_PROBLEM DETAILS_: Copy the article below about the book on the 1974 Searcy murder, everything from "Nall, 50, is" down to "investigators and journalists.".

Book 'A Murder in Searcy' takes new look at 1974 killing, investigation and trials

“A Murder in Searcy,” by Deana Hamby Nall and Mike S. Allen (Special to the Democrat-Gazette)
“A Murder in Searcy,” by Deana Hamby Nall and Mike S. Allen (Special to the Democrat-Gazette)

A recent book tells the story of the 1974 murder of Fern ­Rodgers and the trials of her husband, Dr. Porter Rodgers and his young girlfriend that stunned the usually quiet town of Searcy.

"A Murder in Searcy," by Deana Hamby Nall and Mike S. Allen, is a meticulously reported look into the slaying of Rodgers, who was found dead at her grand home on Race Avenue in Searcy on the morning of Sept., 26 1974, with two gunshot wounds to her head.

Police quickly honed in on her husband, his mistress, Peggy Jean Hale, and another suspect, Hale's former boyfriend Berry Kimbrell.

Dr. Rodgers, who was born May 6, 1904, in Cleveland County, married Fern Cowen in 1932 and began his medical career in Searcy. He and Fern had two children, Porter Rodgers Jr. and Anne.

He would eventually become the namesake of Porter Rodgers Hospital and ran a busy practice, but money struggles, fidelity issues and erratic behavior strained his marriage and the doctor left his family's home to live in a room at the Noble Motel in Searcy.

Peggy Jean Hale of Beebe was a 19-year-old waitress when Rodgers met her in 1972. The two began an affair and he hired her as his secretary in the fall of 1973.

A year later, Fern Rodgers would be murdered. The unfolding story of the suspects — the doctor, his young lover and Kimbrell — would be covered statewide and appear in a crime magazine and The New York Times.

Allen, 55, is a Searcy native and remembers the commotion around the case.

"I was about 8 years old at the time," he says last month from his home outside Washington. "I have vague memories of conversations at the dinner table with my family. I knew there was talk in the community and news coverage and my dad would talk about it from time to time."

Allen, the author of the 2011 memoir "Growing up Church of Christ," had maintained an interest in the Rodgers case over the years.

"After I'd published my first book, I was thinking of what to do next and this had stuck with me," he says. "It was a story that was significant. It picked up some national coverage and it was well known in Central Arkansas. As we dipped our toes into it and got to know people involved, we got a lot of support."

Nall, 50, is a freelance writer originally from Beaumont, Texas, who lives in Bryant and teaches English at Pulaski Technical College in North Little Rock. She also grew up in the Church of Christ and connected with Allen through his blog related to his memoir.

Around 2013, Allen pitched the idea of a book about the Rodgers murder to her.

"I had been to Searcy and I knew that it was this small town with conservative values, so when you find out something like this happened there it's pretty shocking, even this many years later," she says.

Allen and Nall dug through police interviews, court transcripts and interviewed people connected with the case, including investigators and journalists.

Nall says she did reach out to Hale, the only survivor of the three co-conspirators, but she declined to be involved.

Allen spoke with three state police investigators who cracked the case.

"That was a real honor for me," he says.

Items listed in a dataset

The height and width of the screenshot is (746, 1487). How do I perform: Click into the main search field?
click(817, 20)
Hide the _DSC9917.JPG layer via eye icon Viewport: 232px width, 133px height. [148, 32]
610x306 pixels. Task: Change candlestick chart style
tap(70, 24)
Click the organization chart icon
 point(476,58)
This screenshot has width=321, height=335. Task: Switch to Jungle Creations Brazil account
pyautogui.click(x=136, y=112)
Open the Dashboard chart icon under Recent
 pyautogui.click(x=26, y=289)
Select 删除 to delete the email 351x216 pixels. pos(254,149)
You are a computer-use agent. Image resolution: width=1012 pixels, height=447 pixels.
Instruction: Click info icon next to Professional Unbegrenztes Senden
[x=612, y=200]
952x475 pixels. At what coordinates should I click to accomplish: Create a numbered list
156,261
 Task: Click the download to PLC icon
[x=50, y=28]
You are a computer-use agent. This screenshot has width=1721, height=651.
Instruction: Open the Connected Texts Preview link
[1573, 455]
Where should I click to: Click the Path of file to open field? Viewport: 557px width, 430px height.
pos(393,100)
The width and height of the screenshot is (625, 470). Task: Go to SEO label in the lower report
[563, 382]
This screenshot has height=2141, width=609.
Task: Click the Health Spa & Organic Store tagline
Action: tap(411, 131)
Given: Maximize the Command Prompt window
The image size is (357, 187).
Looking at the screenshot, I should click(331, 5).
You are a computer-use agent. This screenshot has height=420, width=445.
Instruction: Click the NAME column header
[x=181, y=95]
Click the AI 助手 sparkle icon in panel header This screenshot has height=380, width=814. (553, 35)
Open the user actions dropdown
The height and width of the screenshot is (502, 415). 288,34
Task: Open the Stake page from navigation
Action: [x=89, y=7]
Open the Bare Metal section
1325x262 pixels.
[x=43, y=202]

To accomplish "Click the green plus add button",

_RESULT BELOW_:
Nall, 50, is a freelance writer originally from Beaumont, Texas, who lives in Bryant and teaches English at Pulaski Technical College in North Little Rock. She also grew up in the Church of Christ and connected with Allen through his blog related to his memoir.

Around 2013, Allen pitched the idea of a book about the Rodgers murder to her.

"I had been to Searcy and I knew that it was this small town with conservative values, so when you find out something like this happened there it's pretty shocking, even this many years later," she says.

Allen and Nall dug through police interviews, court transcripts and interviewed people connected with the case, including investigators and journalists.